Table 1: Risk Group Classifications WHO and NIH rDNA Guidelines

RG

WHO

NIH rDNA Guidelines

RG1

A microorganism that is unlikely to cause human disease or animal disease

Agents not associated with disease in healthy adult humans. Includes a list of animal viral etiologic agents in common use.

RG2

A pathogen that can cause human or animal disease but is unlikely to be a serious hazard to laboratory workers, the community, livestock or the environment. Laboratory exposures may cause serious infection, but effective treatment and preventative measures are available and the risk of spread of infection is limited.

Agents that are associated with human disease which is rarely serious and for which preventive or therapeutic interventions are often available.

RG3

A pathogen that usually causes serious human or animal disease but does not ordinarily spread from one infected individual to another. Effective treatment and preventive measures are available.

Agents that are associated with serious or lethal human disease for which preventive or therapeutic interventions may be available (high individual risk but low community risk).

RG4

A pathogen that usually causes serious human or animal disease and that can be readily transmitted from one individual to another, directly or indirectly. Effective treatment and preventive measures are not usually available.

Agents that are likely to cause serious or lethal human disease for which preventive or therapeutic interventions are not usually available

Table 2: BMBL, 5th Edition, Biological Safety Levels

BL1

Suitable for work involving well-characterized agents not known to consistently cause disease in immuno-competent adult humans, and present minimal potential hazard to laboratory personnel and the environment. BSL-1 laboratories are not necessarily separated from the general traffic patterns in the building.

BL2

Suitable for work involving agents that pose moderate hazards to personnel and the environment.

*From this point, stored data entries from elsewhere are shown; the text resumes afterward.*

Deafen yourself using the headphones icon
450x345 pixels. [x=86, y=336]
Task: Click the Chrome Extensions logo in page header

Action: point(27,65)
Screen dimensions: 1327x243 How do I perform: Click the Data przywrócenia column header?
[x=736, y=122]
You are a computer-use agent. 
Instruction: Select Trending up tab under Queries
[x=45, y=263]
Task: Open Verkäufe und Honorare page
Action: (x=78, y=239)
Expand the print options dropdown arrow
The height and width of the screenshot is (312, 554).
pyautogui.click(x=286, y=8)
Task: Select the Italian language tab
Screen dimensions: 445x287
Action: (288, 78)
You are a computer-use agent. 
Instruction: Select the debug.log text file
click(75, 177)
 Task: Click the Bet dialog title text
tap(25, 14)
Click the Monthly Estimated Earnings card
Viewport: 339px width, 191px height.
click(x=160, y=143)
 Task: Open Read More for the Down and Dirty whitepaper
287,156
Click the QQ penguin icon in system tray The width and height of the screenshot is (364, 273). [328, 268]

1) laboratory personnel have specific training in handling pathogenic agents 2) access to the laboratory is restricted when work is being conducted; and 3) all procedures in which infectious aerosols or splashes may be created are conducted in BSCs or other physical containment equipment.

BL3

Suitable for work with indigenous or exotic agents that may cause serious or potentially lethal disease through inhalation route exposure. Manipulation of infectious materials must be conducted within BSCs, other physical containment devices, or by personnel wearing appropriate personal protective equipment. Physical separation from access corridors, self-closing/double-door access, exhaust air not recirculated, negative airflow, controlled access

BL4

Suitable for work with dangerous and exotic agents that pose a high individual risk of life-threatening disease, aerosol transmission, or related agent with unknown risk of transmission.